Because the symptoms of Aspergers (high-functioning autism) can be subtle, moms and dads may not recognize any differences in their youngster until he is age three or older. Pursuing a formal diagnosis is a family's individual decision to make. There is no “correct” time to form this decision, although many parents agree that they wish to know their youngster's diagnosis definitively and as early in their youngster's development as possible.

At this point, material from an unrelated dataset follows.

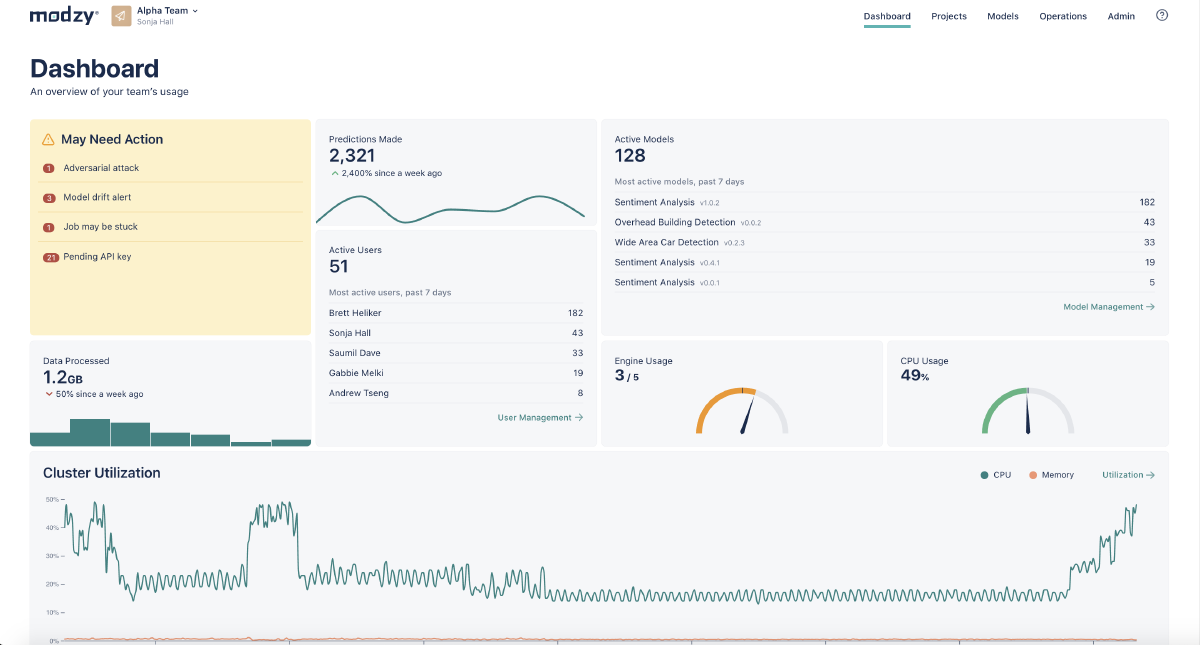This screenshot has width=1200, height=645.
Task: Click the modzy logo
Action: [x=64, y=16]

If you are discovering that the criteria for Aspergers might have application for your youngster, then you are faced with a decision about seeking a diagnosis. You may not wish to pursue a formal diagnosis at this time for one or more of the following reasons:
- You are scared or in denial of the situation
- You are worried that your youngster will be stigmatized or singled out
- You don't believe in labeling people's diversity
- You don't feel that your youngster's differences are causing detriments in his life significant enough to obtain a diagnosis
- You'd rather wait to see if anything changes as your youngster continues developing
The benefits of obtaining a diagnosis may be:
- Accessing a system of services and supports designed to give your youngster a head start in life as early as possible
- Being able to educate family, friends, and neighbors about your youngster's unique way of being when appropriate
- Being able to educate your youngster in order to promote self-awareness and self-advocacy, as needed
- Being able to put a name and a framework to a collection of symptoms and traits instead of perceiving it all as your youngster's “bad behavior” or somehow your fault
- Understanding and appreciating sooner your youngster's lifelong unique qualities, personal needs, and talents
Grown-ups with Aspergers who were never diagnosed as kids often ask, “Would it have been helpful to have had the diagnosis at an early age?” We are still a long way from effectively understanding Aspergers in a global sense, but having this knowledge early on in the lives of many adults could have aided them to:
- Avoid struggles with mental health issues, or be better prepared to care for one's mental health
- Be better able to initiate and sustain relationships
- Be better equipped to locate viable employment opportunities that best match skills and talents
- Be better prepared for higher education, or trade school
- Be better prepared to avoid situations in which one may be unwittingly exploited
- Experience greater success in school
A group of children with Aspergers was asked a question: “Is it helpful to know you have Aspergers?” They were unanimous in explaining that it was helpful and cleared up a lot of misinterpretations people had about why they do what they do.
If you determine that Aspergers best describes your youngster's way of being and are interested in pursuing a diagnosis, your first course of action is to seek a referral to the appropriate clinician most qualified to make the diagnosis.